The nurses were very friendly but that’s not adequate compensation for things not getting done. All the smiles in the world can’t replace professionalism.
While we were dealing with this, I would journey home from the hospital to try to take care of business on the home front, including getting UPS to pick up a package. We ordered something from Amazon that arrived missing parts (there was a big hole in the package when we got it). Well after UPS showing up at random times when no one was home, I left a note when I stepped out so we could be alerted and dash home to effect the pickup.
However, when I got home, the UPS driver had stuck the latest notice on top of my note, declaring proudly that he had seen these instructions and was blatantly ignoring them and screwing us over. There was chicken scratch writing on the note, which I interpreted as indicating a package had been left in “Apartment Y” (there is no such apartment in our building). I called UPS to let them know this wasn’t acceptable, and the representative who called me back told me that it was too bad and that this was the final attempt at a pick up (the note had not indicated that even though there is a box to check off if that’s the case). They had it in their system that they had made three attempts, and they refused to try again.
It was an act of taking pride in their own incompetence, of being purposely bad at their job because they don’t like it or because jobs make people expect things from them. I understand the sentiment completely, but I and many (most?) others have a concept of dignity that means we want to be good at our jobs because we take pride in ourselves and our own abilities, not because we like dealing with people. I do not like having to deal with other people; I’d rather sit alone and write things and make millions of dollars doing it. But no matter what job you have, even if you achieve your dream job, it means dealing with people and meeting other people’s expectations. There’s no way around it unless you want to be a hermit in the woods.
I know because I’ve been there. I’ve worked lots of jobs I hated and resented the masses of slack-jawed idiots who demanded and expected my service. But I learned that I didn’t have to bow and scrape to get by. People wanted me to kiss their ass, and needy and entitled people make any job dealing with the general public difficult.

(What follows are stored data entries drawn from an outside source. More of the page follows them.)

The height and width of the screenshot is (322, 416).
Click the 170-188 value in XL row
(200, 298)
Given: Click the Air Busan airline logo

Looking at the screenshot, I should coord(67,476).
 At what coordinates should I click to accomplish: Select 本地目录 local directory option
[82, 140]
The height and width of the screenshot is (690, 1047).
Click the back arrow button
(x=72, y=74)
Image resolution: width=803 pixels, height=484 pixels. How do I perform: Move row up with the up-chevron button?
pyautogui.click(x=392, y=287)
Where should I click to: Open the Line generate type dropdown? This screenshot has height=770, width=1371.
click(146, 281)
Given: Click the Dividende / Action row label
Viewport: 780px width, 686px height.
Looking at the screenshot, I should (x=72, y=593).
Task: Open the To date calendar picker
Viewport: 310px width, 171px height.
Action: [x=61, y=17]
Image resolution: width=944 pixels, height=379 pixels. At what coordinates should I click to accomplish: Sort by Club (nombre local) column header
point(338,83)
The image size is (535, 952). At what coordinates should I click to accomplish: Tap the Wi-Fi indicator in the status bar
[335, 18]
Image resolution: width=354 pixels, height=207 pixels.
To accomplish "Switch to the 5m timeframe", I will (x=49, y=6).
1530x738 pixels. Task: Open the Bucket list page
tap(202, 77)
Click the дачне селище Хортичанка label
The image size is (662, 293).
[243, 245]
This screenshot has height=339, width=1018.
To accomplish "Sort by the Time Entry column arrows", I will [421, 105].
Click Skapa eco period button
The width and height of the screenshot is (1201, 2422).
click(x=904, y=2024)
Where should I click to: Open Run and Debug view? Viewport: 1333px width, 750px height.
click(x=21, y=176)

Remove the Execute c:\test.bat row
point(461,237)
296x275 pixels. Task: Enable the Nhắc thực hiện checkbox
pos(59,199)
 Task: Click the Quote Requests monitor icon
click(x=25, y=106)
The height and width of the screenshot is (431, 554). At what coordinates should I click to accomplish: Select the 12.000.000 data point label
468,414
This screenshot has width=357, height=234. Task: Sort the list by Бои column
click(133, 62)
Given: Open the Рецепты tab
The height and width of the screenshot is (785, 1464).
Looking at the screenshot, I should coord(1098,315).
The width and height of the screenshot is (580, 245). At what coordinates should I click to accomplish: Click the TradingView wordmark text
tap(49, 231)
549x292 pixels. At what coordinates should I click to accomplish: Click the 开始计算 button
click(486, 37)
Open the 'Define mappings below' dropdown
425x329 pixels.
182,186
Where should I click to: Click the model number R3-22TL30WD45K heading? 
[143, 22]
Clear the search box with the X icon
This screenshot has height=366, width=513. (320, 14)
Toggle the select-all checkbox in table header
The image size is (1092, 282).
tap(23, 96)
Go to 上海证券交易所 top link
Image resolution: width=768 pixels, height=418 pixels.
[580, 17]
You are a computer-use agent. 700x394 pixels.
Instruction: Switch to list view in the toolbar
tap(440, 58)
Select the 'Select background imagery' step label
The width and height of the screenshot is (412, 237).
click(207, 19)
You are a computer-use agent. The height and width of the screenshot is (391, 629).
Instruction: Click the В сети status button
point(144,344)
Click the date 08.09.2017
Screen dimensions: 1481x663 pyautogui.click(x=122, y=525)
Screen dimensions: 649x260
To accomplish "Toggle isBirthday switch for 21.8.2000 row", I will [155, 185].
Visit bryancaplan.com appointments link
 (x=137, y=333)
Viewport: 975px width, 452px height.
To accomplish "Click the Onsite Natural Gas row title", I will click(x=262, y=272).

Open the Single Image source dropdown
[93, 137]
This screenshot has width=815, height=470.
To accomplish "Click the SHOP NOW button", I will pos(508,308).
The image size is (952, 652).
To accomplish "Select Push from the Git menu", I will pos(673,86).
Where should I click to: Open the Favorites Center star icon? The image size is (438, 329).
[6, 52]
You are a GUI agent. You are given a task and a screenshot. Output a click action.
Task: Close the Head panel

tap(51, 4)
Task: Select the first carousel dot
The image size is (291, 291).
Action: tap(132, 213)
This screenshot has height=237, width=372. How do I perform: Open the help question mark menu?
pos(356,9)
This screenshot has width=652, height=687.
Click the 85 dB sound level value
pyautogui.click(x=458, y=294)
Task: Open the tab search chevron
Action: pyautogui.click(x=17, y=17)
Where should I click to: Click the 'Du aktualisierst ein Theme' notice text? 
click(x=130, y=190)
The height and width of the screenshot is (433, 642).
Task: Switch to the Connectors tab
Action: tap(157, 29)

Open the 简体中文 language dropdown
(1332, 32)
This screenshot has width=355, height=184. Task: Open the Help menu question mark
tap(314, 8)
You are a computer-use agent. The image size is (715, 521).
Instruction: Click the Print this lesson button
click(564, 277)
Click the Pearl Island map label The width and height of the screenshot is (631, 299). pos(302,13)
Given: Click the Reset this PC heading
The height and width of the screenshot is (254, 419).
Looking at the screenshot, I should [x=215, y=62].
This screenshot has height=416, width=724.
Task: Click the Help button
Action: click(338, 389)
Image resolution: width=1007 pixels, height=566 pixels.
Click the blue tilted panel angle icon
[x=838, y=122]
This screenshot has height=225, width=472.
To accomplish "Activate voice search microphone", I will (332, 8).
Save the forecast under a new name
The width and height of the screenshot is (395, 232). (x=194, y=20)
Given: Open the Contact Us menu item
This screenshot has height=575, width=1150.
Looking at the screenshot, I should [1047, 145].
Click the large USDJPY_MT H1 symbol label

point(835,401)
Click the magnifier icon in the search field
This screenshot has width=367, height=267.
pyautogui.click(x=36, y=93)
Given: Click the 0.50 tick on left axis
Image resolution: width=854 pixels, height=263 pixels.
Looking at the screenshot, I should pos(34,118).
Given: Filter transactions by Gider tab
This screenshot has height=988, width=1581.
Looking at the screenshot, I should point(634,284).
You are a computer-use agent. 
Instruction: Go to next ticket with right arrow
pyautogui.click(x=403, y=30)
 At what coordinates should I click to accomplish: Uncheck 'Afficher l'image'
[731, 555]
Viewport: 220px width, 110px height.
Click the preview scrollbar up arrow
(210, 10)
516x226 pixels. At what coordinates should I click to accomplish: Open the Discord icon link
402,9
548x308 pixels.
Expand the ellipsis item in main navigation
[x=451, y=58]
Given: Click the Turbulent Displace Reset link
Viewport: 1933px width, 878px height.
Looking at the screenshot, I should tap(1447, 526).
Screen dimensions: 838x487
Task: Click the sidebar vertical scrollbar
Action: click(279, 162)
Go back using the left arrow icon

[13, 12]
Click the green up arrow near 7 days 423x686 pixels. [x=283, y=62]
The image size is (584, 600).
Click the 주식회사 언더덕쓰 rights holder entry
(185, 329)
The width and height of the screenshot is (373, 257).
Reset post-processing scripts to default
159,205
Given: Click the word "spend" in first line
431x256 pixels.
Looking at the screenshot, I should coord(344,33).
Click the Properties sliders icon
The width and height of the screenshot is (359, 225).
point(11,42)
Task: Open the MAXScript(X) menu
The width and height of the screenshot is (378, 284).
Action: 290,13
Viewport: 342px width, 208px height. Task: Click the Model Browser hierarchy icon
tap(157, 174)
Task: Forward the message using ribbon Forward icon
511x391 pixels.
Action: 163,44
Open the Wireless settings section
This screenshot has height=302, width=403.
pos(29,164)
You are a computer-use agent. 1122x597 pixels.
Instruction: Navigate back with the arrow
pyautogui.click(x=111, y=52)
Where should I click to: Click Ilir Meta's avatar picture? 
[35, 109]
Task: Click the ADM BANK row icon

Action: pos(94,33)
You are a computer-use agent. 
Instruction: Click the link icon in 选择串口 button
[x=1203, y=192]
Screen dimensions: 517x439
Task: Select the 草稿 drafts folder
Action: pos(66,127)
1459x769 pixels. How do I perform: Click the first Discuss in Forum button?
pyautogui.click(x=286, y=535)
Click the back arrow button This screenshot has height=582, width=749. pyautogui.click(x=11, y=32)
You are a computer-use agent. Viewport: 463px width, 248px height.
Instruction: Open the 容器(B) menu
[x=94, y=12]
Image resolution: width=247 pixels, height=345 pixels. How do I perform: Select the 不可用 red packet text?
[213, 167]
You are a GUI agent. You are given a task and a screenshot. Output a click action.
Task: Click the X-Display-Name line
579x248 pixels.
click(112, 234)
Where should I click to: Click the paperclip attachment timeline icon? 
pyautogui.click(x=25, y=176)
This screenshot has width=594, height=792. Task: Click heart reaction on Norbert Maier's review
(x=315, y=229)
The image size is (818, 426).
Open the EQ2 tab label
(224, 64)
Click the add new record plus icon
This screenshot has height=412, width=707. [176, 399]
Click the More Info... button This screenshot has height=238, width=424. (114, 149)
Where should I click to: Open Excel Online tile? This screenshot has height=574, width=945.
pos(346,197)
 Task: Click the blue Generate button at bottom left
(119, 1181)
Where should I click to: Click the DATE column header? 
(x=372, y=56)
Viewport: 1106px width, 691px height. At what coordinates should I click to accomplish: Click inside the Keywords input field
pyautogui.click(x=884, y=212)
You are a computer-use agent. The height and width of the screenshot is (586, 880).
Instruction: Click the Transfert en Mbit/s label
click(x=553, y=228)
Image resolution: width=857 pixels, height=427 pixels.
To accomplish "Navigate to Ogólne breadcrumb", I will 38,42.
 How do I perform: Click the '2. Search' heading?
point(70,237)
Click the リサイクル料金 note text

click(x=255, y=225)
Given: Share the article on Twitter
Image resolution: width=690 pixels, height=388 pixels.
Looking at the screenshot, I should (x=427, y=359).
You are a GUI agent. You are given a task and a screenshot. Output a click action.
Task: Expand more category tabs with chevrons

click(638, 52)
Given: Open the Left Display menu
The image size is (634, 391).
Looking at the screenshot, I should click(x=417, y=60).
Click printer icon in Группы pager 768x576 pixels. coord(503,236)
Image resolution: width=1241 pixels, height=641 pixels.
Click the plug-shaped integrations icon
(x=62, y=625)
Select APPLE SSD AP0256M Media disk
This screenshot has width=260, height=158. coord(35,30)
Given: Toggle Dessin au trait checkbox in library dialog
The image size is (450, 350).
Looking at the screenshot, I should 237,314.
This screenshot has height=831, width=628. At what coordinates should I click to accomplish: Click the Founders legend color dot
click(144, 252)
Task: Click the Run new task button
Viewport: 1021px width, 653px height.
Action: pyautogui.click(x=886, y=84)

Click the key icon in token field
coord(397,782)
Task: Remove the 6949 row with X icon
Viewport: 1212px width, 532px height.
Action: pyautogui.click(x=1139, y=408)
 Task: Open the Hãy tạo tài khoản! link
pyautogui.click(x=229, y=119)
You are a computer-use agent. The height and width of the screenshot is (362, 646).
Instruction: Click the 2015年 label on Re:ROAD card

But until you become a self-made billionaire, having to please other people never really ends. I work in an office and deal with professional people about high level things, and at least eight times a day I might as well be saying, “Would you like fries with that?” The company I work for has clients (client is a fancy way of saying “customer” FYI) and they pay us to write things for them and liaise with the media and they also pay us to listen to them bitch at us and for us to be there for them to throw under the bus when it’s professionally convenient.
No matter how high you rise in life, you’re going to have to answer to some asshole and be nice about it. You’ll feel better about yourself if you stay professional. People who want to make a dramatic show of being a customer and bossing you around are counting on an emotional reaction from you or gaining some kind of moral high ground; don’t give it to them.
You don’t have to stay at every job forever, but have the personal integrity and dignity to be good at your job and see to it to the best of your ability that things are done right. You will be glad you did, believe me.